Robin looked helpless before a question he knew not the answer to.
“I never saw this Philip,” he said “Maybe it were irony; or mayhap he escaped the prognathic jaw that runs in the family and was handsome by comparison. Anyway, Henry VII made a bargain with Philip that he could go home if he gave up Edmund de la Pole; and he promised not to execute him. And he never did; and nor has our king, Henry VIII.”
“What relation is he to Richard III then?” demanded Adam.
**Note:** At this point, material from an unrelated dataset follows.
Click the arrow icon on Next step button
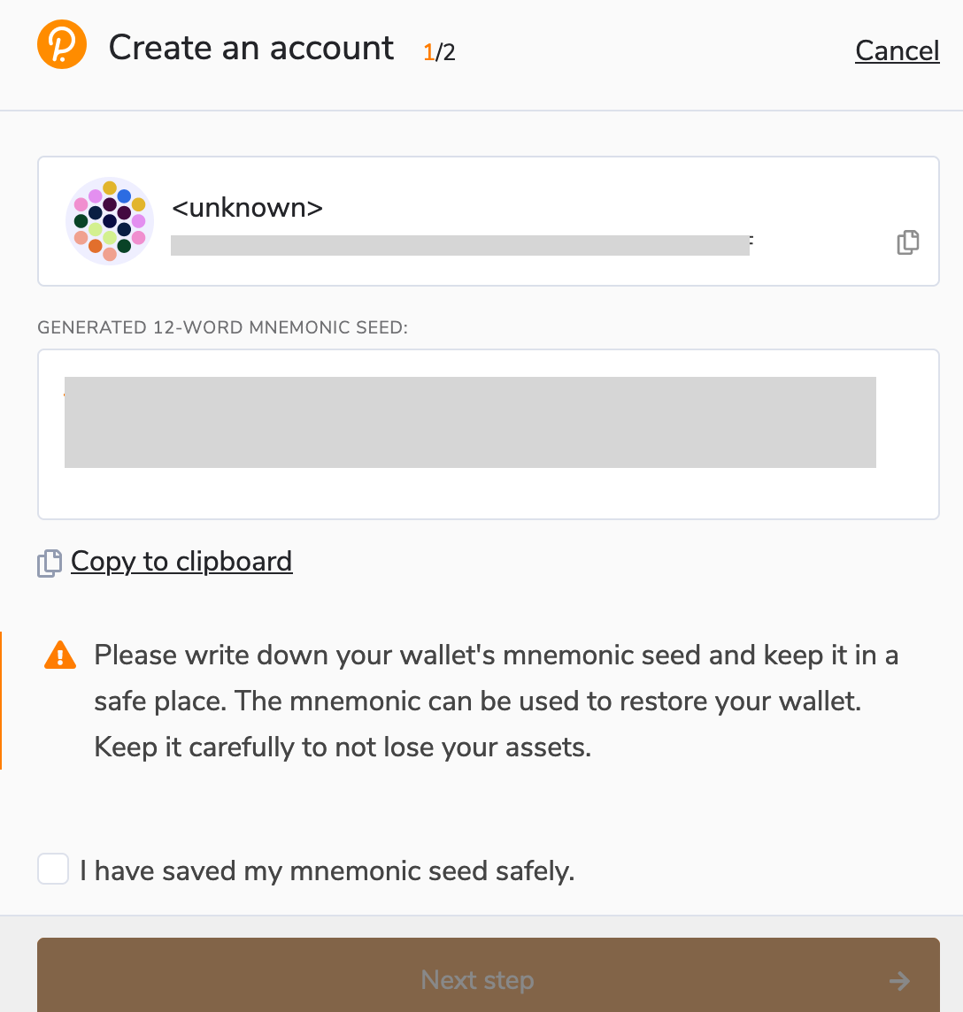This screenshot has height=1012, width=963. (899, 982)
“Good Lord! I don’t know,” said Robin “Get not Yorkist ambitions in thy head, boy; peace is good. The de la Poles are descended from one king or another of the house of York; I never cared enough to find out exactly from whom or in what degree. Edmund is the grandson of Chaucer, as I believe, his mother being Chaucer’s daughter; and as Chaucer was an Ipswich boy for a while that was ever of more interest to me in my childhood, dreaming of being one day as great as Chaucer.”
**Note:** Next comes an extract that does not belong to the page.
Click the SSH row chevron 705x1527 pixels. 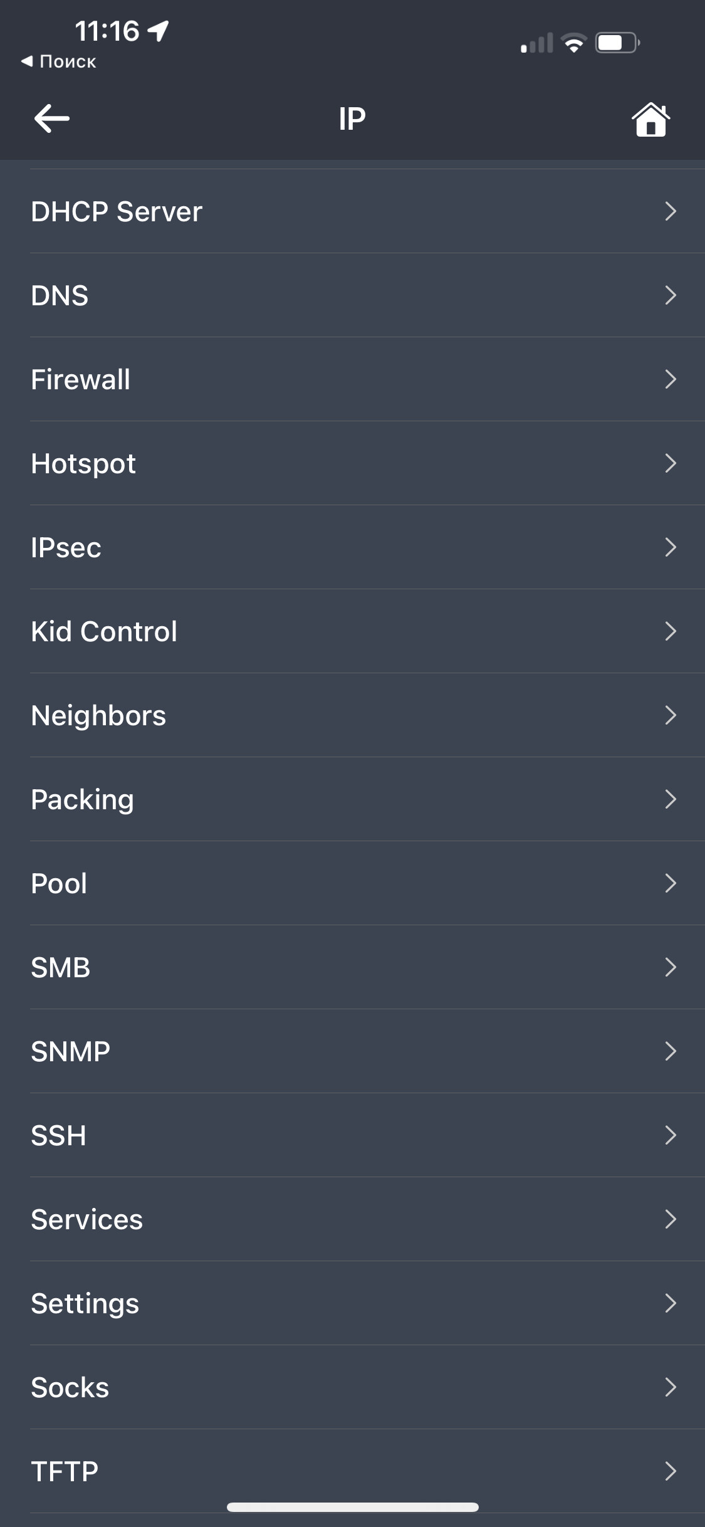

“You be greater father,” said Adam, who was partisan; though I tended to agree. As an artist Robin was a very genius. “I had not Yorkist ambitions as it happens; I was just curious. Being Chaucer’s grandson is more interesting as you say; kings aren’t very. The king was nice enough to us; and I liked Francis of France very well, but princes and their trappings make me nervous.”
“Well keep it that way and meddle not in inflammatory politics,” said Robin.
“Is Fleury an heir?” asked Pernel.
“I think he’s a relation of the de la Poles; as de Curtney is of Bigod,” said Robin “Tenuous of connection but it exists.”
Emma giggled.
“That make Walter Danforth a claimant too; he be a cousin of Fleury and de Curtney!”
“And that, my poppet,” I said “Is why Walter lies low; save when he may assist the peace of the realm. He have no desire for any man to recall that he have such nervous albeit tenuous claim to the thrones of England and Scotland.”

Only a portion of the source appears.